Raw records
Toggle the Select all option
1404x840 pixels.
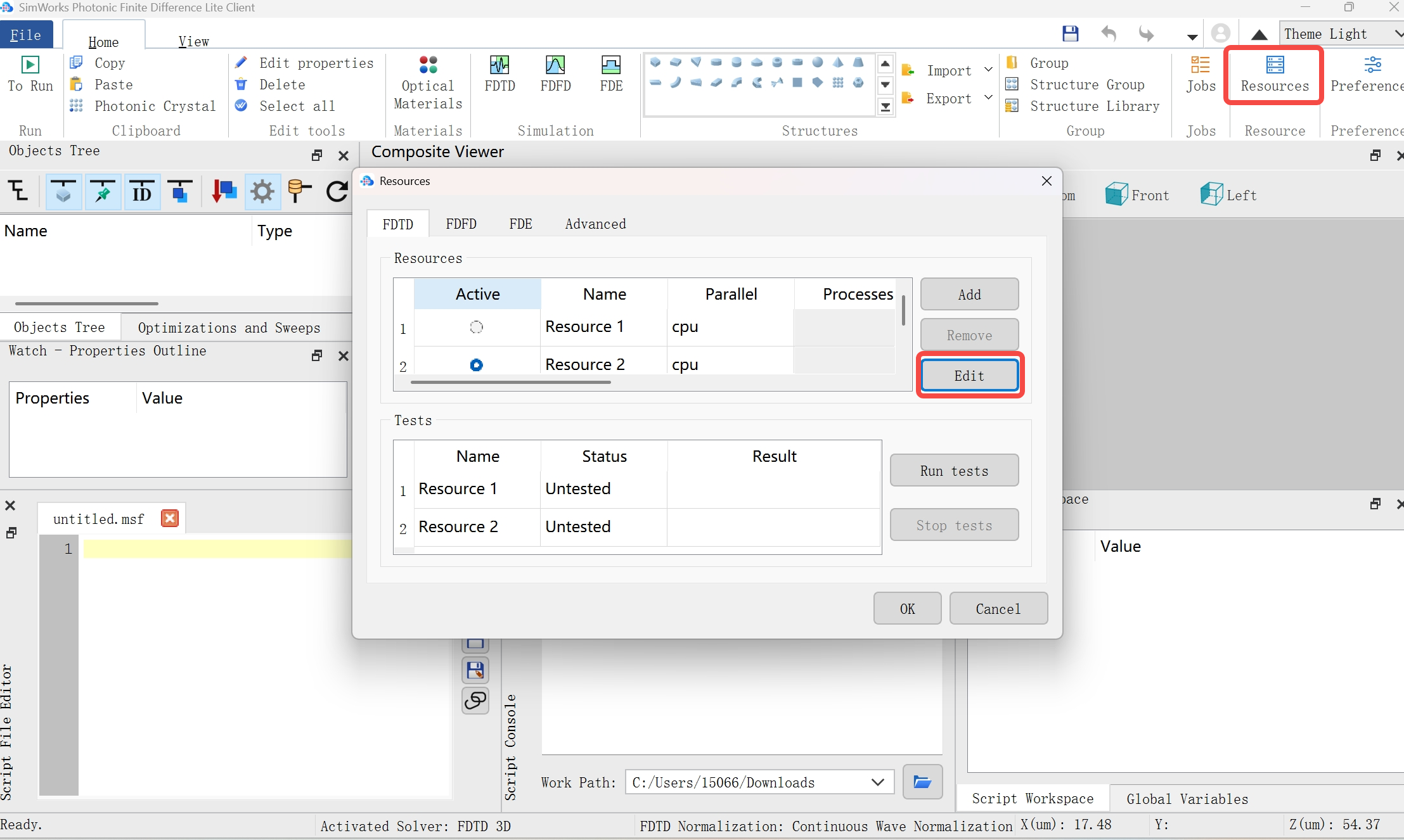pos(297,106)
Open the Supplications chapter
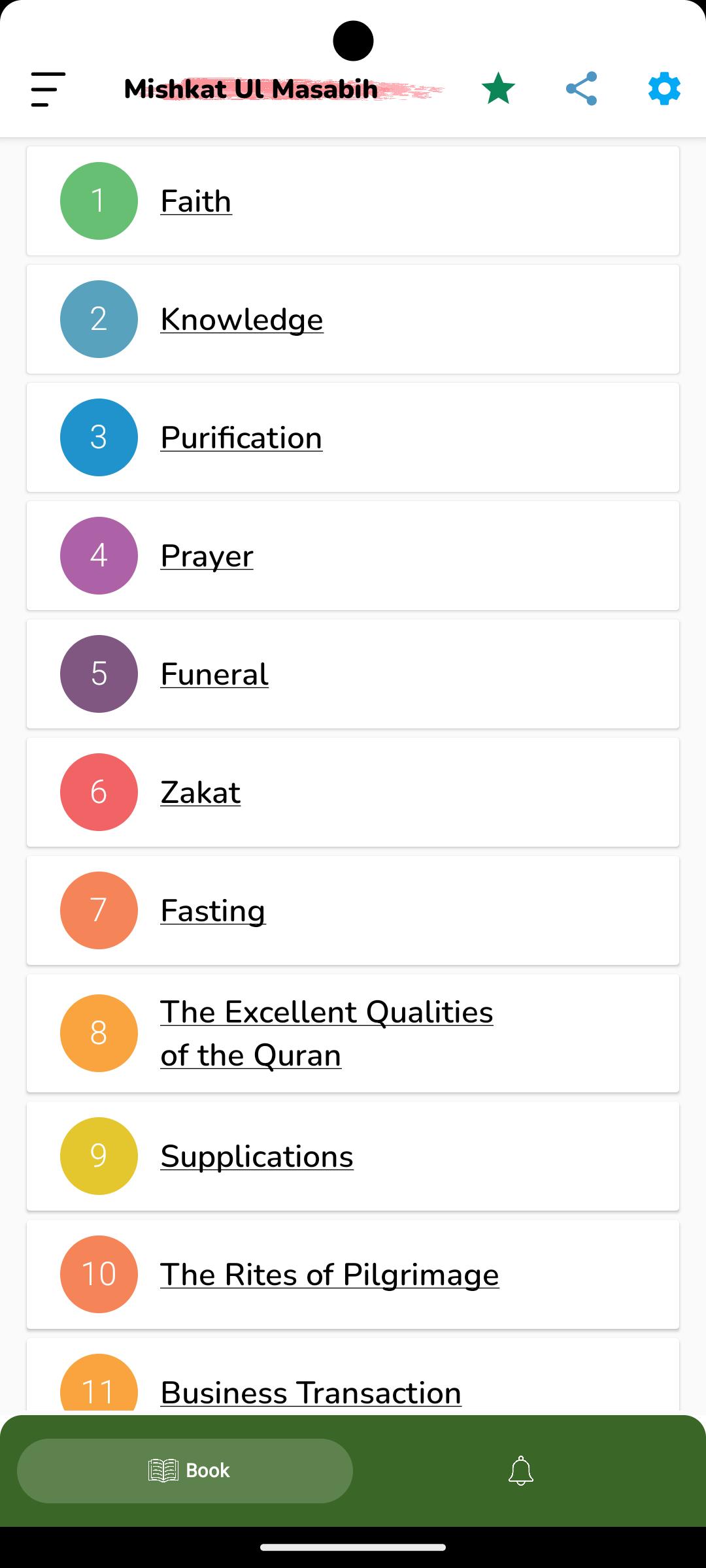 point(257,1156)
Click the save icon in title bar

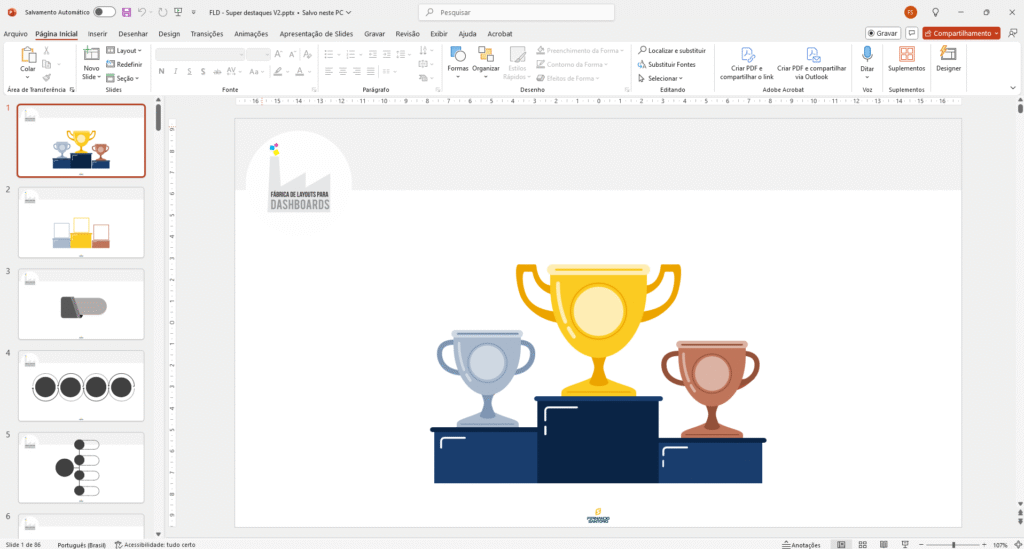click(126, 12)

Problem to work on
Please retype all of the records above line for line, leaving out the pictures.

Written response
Toggle the Select all option
1404x840 pixels.
pos(297,106)
Open the Supplications chapter
 point(257,1156)
Click the save icon in title bar

click(126, 12)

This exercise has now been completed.